When compared with regional countries, Pakistan’s fuel pricing structure shows a distinct pattern. India applies a combination of excise duty and VAT across central and state levels, Bangladesh maintains a more controlled pricing mechanism, and Sri Lanka operates under a formula-based system linked to international oil prices. In comparison, Pakistan’s increasing dependence on Petroleum Levy makes fuel pricing more revenue-driven rather than purely market-linked.
The broader concern is that petroleum taxation in its current form is inherently regressive.
Whether rich or poor, every consumer indirectly pays the same fuel levy burden through transport fare and commodity prices.
This means the inflationary effect disproportionately affects lower- and middle-income groups. The central argument of this analysis—“From GST to Petroleum Levy: The Structural Tax Shift Behind the Real Rise in Petrol and Diesel Prices in Pakistan”—is therefore not merely about tax adjustment, but about a deeper structural transformation in fiscal governance. Fuel inflation in Pakistan is no longer driven only by international oil markets; it is increasingly shaped by domestic revenue strategies that prioritize short-term fiscal gains over long-term economic stability.
The broader concern is that petroleum taxation in its current form is not only economically heavy but also structurally inequitable. Whether rich or poor, urban or rural, every consumer indirectly bears the same burden of petroleum levy through transport fares, agricultural inputs, and commodity prices. This makes the impact of fuel taxation deeply regressive, disproportionately increasing the financial pressure on lower- and middle-income households while amplifying inflation across the entire economy.

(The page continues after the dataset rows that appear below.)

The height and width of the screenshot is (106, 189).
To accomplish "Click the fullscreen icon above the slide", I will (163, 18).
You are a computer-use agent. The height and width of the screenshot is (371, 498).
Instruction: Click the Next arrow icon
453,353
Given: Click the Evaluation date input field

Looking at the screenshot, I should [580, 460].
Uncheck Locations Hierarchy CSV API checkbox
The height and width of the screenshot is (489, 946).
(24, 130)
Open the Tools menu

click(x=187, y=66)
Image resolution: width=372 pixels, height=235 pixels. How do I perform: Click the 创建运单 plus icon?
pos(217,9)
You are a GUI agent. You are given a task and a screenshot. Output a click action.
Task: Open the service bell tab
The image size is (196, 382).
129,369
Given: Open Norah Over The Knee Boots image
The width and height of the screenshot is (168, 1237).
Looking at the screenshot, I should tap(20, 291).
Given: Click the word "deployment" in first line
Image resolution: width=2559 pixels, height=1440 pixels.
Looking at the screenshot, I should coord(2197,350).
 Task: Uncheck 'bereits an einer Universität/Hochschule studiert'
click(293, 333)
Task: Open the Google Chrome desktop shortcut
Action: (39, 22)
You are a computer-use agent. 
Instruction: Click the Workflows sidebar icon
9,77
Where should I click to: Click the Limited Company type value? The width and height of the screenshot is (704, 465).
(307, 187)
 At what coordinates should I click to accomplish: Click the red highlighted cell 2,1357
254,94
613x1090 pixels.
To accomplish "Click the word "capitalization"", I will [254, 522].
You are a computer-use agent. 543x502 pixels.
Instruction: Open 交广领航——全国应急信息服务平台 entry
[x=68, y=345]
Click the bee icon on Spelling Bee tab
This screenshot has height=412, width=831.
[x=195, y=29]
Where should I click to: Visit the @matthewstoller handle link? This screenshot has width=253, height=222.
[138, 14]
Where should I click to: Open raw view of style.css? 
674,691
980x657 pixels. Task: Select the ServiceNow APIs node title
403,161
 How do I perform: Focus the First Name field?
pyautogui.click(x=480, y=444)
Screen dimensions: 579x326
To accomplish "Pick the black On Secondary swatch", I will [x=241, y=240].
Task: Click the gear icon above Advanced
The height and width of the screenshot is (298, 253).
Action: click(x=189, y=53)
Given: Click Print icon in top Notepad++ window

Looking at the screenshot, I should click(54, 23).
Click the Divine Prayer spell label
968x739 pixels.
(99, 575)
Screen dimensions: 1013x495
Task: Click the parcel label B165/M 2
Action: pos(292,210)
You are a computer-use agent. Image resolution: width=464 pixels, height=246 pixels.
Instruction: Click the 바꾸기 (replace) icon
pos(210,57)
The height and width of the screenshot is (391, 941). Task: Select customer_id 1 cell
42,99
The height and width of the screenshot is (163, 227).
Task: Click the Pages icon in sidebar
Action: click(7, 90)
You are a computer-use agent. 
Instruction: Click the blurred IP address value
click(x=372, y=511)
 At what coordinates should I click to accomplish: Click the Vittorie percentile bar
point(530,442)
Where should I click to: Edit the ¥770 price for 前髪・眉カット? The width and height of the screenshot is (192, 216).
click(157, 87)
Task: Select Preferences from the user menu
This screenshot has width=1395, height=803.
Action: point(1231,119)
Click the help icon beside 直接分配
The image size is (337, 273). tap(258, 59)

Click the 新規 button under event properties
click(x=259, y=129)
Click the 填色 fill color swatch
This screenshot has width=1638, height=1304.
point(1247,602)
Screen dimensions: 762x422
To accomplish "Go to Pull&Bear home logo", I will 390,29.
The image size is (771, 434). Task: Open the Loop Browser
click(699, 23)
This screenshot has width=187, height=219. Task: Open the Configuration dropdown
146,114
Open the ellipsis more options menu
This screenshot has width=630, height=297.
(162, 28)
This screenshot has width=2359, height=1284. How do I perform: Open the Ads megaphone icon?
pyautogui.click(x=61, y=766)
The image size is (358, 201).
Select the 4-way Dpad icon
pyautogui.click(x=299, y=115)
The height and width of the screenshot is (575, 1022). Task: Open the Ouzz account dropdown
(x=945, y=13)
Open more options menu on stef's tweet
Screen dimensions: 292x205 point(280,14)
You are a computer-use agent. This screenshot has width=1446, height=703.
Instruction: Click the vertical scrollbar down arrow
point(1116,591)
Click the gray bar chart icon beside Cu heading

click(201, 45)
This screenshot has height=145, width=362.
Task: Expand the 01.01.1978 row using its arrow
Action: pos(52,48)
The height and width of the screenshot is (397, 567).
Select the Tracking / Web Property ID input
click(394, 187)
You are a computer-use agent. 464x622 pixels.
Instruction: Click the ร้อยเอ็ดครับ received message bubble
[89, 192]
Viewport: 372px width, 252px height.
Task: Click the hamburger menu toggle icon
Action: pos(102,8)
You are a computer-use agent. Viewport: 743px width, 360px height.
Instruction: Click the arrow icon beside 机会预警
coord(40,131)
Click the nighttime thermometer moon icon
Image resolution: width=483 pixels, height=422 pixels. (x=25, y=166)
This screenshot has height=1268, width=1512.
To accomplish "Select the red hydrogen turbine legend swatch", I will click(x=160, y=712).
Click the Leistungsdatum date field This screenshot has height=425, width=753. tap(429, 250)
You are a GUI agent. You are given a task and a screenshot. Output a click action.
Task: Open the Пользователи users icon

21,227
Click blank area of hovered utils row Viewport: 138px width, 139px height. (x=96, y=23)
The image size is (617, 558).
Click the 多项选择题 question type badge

A sustainable way forward requires more than repeated fuel price adjustments. Pakistan must urgently move towards structural fiscal reforms, including broadening the direct tax base, reducing dependence on regressive indirect taxation, restoring balance in federal-provincial revenue sharing, and investing in efficient transport and energy systems. Without such reforms, petrol and diesel will continue to function not only as energy commodities but also as powerful instruments of inflation, inequality, and economic stress across the country.